What the exercise asks:
A word-for-word restatement of every entry is what is needed here.
--- Data listing Enclosed Below ---
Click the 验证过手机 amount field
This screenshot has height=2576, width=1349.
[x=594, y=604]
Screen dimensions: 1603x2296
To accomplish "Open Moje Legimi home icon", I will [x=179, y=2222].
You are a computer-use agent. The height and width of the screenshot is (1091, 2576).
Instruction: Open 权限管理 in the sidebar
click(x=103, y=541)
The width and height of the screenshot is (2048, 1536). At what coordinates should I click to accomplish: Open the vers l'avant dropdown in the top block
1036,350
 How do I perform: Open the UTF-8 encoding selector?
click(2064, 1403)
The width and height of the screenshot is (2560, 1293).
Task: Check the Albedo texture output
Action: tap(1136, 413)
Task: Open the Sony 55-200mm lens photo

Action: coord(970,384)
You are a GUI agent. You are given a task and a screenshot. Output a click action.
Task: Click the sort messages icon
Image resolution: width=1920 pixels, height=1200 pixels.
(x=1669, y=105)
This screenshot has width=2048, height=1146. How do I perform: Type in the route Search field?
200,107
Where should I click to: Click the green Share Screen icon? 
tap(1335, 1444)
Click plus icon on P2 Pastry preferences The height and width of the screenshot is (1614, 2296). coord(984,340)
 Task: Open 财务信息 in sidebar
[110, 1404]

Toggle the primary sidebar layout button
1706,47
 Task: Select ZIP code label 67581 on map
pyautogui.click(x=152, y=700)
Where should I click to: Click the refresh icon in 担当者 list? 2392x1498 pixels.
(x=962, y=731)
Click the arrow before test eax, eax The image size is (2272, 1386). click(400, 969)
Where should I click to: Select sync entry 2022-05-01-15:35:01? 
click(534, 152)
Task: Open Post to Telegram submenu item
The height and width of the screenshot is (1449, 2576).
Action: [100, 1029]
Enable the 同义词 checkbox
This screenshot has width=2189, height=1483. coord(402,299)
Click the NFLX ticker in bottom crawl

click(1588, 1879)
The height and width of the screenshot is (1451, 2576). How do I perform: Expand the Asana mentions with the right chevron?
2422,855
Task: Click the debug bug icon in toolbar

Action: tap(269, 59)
--- End of Enclosed Data listing ---
Expected answer:
Click the 验证过手机 amount field
This screenshot has height=2576, width=1349.
[x=594, y=604]
Screen dimensions: 1603x2296
To accomplish "Open Moje Legimi home icon", I will [x=179, y=2222].
You are a computer-use agent. The height and width of the screenshot is (1091, 2576).
Instruction: Open 权限管理 in the sidebar
click(x=103, y=541)
The width and height of the screenshot is (2048, 1536). At what coordinates should I click to accomplish: Open the vers l'avant dropdown in the top block
1036,350
 How do I perform: Open the UTF-8 encoding selector?
click(2064, 1403)
The width and height of the screenshot is (2560, 1293).
Task: Check the Albedo texture output
Action: tap(1136, 413)
Task: Open the Sony 55-200mm lens photo

Action: coord(970,384)
You are a GUI agent. You are given a task and a screenshot. Output a click action.
Task: Click the sort messages icon
Image resolution: width=1920 pixels, height=1200 pixels.
(x=1669, y=105)
This screenshot has width=2048, height=1146. How do I perform: Type in the route Search field?
200,107
Where should I click to: Click the green Share Screen icon? 
tap(1335, 1444)
Click plus icon on P2 Pastry preferences The height and width of the screenshot is (1614, 2296). coord(984,340)
 Task: Open 财务信息 in sidebar
[110, 1404]

Toggle the primary sidebar layout button
1706,47
 Task: Select ZIP code label 67581 on map
pyautogui.click(x=152, y=700)
Where should I click to: Click the refresh icon in 担当者 list? 2392x1498 pixels.
(x=962, y=731)
Click the arrow before test eax, eax The image size is (2272, 1386). click(400, 969)
Where should I click to: Select sync entry 2022-05-01-15:35:01? 
click(534, 152)
Task: Open Post to Telegram submenu item
The height and width of the screenshot is (1449, 2576).
Action: [100, 1029]
Enable the 同义词 checkbox
This screenshot has width=2189, height=1483. coord(402,299)
Click the NFLX ticker in bottom crawl

click(1588, 1879)
The height and width of the screenshot is (1451, 2576). How do I perform: Expand the Asana mentions with the right chevron?
2422,855
Task: Click the debug bug icon in toolbar

Action: tap(269, 59)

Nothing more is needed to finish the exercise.